Wage Growth Is Outpacing Home Price Growth in Major Bay Area Job Centers

  • Nationwide, housing affordability is at its lowest level in more than 10 years in the fourth quarter.
  • Wages are growing faster than home prices on an annual basis in San Francisco, San Mateo, and Santa Clara counties.
  • Marin County is the nation’s second-least affordable housing market, with the average household needing to spend more than 120 percent of its annual wages to purchase the median-priced home.

Finger touching a finance chart

Although major California housing markets remain far less affordable than the U.S. average, incomes are finally growing faster than housing prices in the Bay Area’s biggest job markets.

ATTOM Data Solutions’ latest U.S. Home Affordability Report says that the average American household would spend 35.0 percent of its average income to afford the median-priced $241,250 home as of the fourth quarter, assuming a 30-year, fixed-rate mortgage and a 3 percent down payment. Housing affordability has reached the lowest point in more than a decade, with 76 percent of measured markets now less affordable than their long-term averages.

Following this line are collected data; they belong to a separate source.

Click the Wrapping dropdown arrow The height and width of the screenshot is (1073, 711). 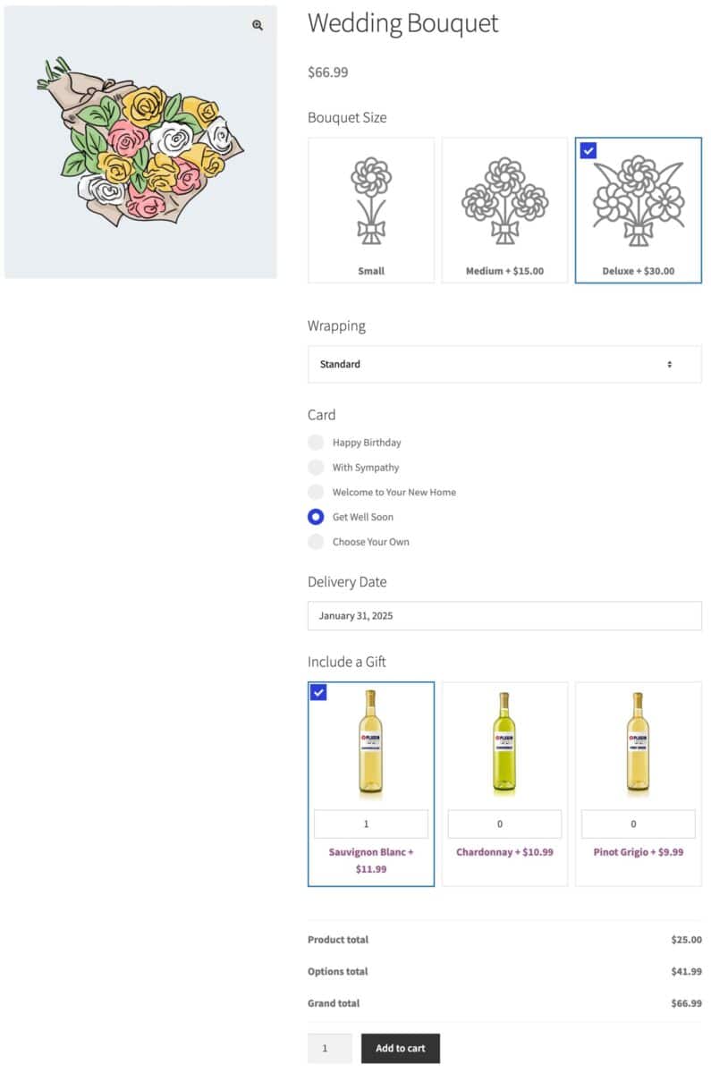coord(670,365)

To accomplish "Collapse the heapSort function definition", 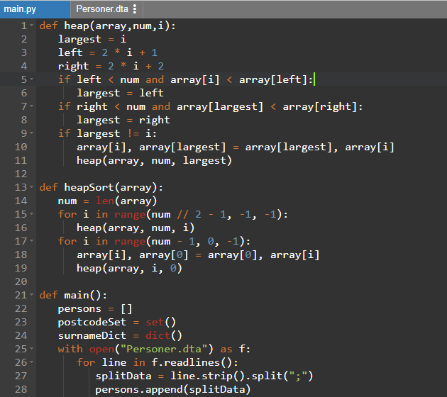I will (x=31, y=187).
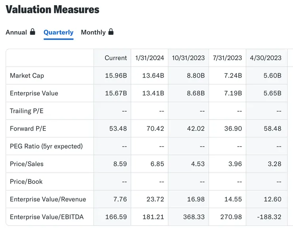Select the Quarterly tab
Screen dimensions: 293x228
tap(58, 32)
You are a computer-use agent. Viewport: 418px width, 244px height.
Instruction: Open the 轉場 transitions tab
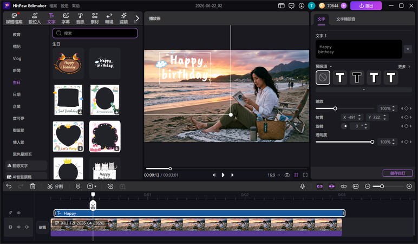tap(109, 18)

The U.S. median home sales price was up by 9 percent from the fourth quarter of 2017, while wages grew by 3 percent. In a statement accompanying the report, ATTOM Data Solutions Senior Vice President Daren Blomquist said that wage growth outstripped home price appreciation in more than 20 percent of U.S. housing markets, including some high-priced areas.

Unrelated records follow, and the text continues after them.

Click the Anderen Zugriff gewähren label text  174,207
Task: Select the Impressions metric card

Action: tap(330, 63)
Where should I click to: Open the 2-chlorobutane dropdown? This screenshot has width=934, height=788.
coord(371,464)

Year over year, incomes grew faster than home prices in five Bay Area counties: San Francisco, San Mateo, Santa Clara, Napa, and Sonoma. The other four Bay Area counties and Los Angeles County saw higher home price growth than income increases.

Marin County is America’s second-least affordable housing market, with 124.1 percent of the average income needed to purchase the median-priced home. Elsewhere across the Bay Area, the amount of income a buyer would spend on a home ranges from 92 percent in San Francisco County to 56 percent in Solano County. Los Angeles County homebuyers would fork over 73 percent of their annual wages to afford the median-priced home.

Buyers require annual incomes of more than $100,000 to afford a home in 15 percent of U.S. counties, and that certainly includes the Bay Area’s most expensive enclaves. Four of the five counties with the largest income requirements are located in the region: San Francisco ($375,491), San Mateo ($368,242), Marin ($315,524), and Santa Clara ($308,178).